> [What is needed] Every entry needs to be given again exactly as it reads.
(Data under study Opens)
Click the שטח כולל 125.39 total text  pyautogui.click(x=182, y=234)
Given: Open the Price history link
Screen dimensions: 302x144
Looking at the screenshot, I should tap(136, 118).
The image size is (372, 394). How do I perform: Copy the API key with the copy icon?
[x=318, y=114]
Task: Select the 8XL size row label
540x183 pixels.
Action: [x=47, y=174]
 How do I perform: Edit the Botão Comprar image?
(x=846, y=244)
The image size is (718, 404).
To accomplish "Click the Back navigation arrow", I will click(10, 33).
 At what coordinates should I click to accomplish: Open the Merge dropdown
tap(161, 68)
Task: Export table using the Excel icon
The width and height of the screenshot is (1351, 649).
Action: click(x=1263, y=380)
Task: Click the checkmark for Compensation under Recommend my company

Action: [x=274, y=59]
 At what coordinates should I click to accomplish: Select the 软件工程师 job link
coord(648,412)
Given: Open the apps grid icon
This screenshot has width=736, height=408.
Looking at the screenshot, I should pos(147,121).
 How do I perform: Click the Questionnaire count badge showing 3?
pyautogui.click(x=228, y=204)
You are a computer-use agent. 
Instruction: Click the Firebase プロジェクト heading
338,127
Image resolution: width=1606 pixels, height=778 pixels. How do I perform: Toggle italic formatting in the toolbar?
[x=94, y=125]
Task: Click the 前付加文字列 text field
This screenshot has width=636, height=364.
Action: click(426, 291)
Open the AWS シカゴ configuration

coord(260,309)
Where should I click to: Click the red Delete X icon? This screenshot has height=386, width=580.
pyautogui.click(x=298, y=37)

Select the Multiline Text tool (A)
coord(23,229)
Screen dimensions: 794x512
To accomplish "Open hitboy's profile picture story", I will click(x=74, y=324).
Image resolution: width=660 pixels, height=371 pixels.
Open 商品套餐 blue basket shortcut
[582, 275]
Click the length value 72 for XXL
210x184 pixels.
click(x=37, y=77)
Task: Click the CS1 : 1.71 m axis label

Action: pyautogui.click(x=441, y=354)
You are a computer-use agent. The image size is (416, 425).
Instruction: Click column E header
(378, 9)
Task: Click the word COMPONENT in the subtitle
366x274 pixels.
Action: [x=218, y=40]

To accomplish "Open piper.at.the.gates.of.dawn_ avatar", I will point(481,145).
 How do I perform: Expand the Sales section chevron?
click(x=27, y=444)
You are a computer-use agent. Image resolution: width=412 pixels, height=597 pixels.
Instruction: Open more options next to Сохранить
(Data under study Closes)
> [Task solution]
Click the שטח כולל 125.39 total text  pyautogui.click(x=182, y=234)
Given: Open the Price history link
Screen dimensions: 302x144
Looking at the screenshot, I should tap(136, 118).
The image size is (372, 394). How do I perform: Copy the API key with the copy icon?
[x=318, y=114]
Task: Select the 8XL size row label
540x183 pixels.
Action: [x=47, y=174]
 How do I perform: Edit the Botão Comprar image?
(x=846, y=244)
The image size is (718, 404).
To accomplish "Click the Back navigation arrow", I will click(10, 33).
 At what coordinates should I click to accomplish: Open the Merge dropdown
tap(161, 68)
Task: Export table using the Excel icon
The width and height of the screenshot is (1351, 649).
Action: click(x=1263, y=380)
Task: Click the checkmark for Compensation under Recommend my company

Action: [x=274, y=59]
 At what coordinates should I click to accomplish: Select the 软件工程师 job link
coord(648,412)
Given: Open the apps grid icon
This screenshot has width=736, height=408.
Looking at the screenshot, I should pos(147,121).
 How do I perform: Click the Questionnaire count badge showing 3?
pyautogui.click(x=228, y=204)
You are a computer-use agent. 
Instruction: Click the Firebase プロジェクト heading
338,127
Image resolution: width=1606 pixels, height=778 pixels. How do I perform: Toggle italic formatting in the toolbar?
[x=94, y=125]
Task: Click the 前付加文字列 text field
This screenshot has width=636, height=364.
Action: click(426, 291)
Open the AWS シカゴ configuration

coord(260,309)
Where should I click to: Click the red Delete X icon? This screenshot has height=386, width=580.
pyautogui.click(x=298, y=37)

Select the Multiline Text tool (A)
coord(23,229)
Screen dimensions: 794x512
To accomplish "Open hitboy's profile picture story", I will click(x=74, y=324).
Image resolution: width=660 pixels, height=371 pixels.
Open 商品套餐 blue basket shortcut
[582, 275]
Click the length value 72 for XXL
210x184 pixels.
click(x=37, y=77)
Task: Click the CS1 : 1.71 m axis label

Action: pyautogui.click(x=441, y=354)
You are a computer-use agent. The image size is (416, 425).
Instruction: Click column E header
(378, 9)
Task: Click the word COMPONENT in the subtitle
366x274 pixels.
Action: [x=218, y=40]

To accomplish "Open piper.at.the.gates.of.dawn_ avatar", I will point(481,145).
 How do I perform: Expand the Sales section chevron?
click(x=27, y=444)
You are a computer-use agent. Image resolution: width=412 pixels, height=597 pixels.
Instruction: Open more options next to Сохранить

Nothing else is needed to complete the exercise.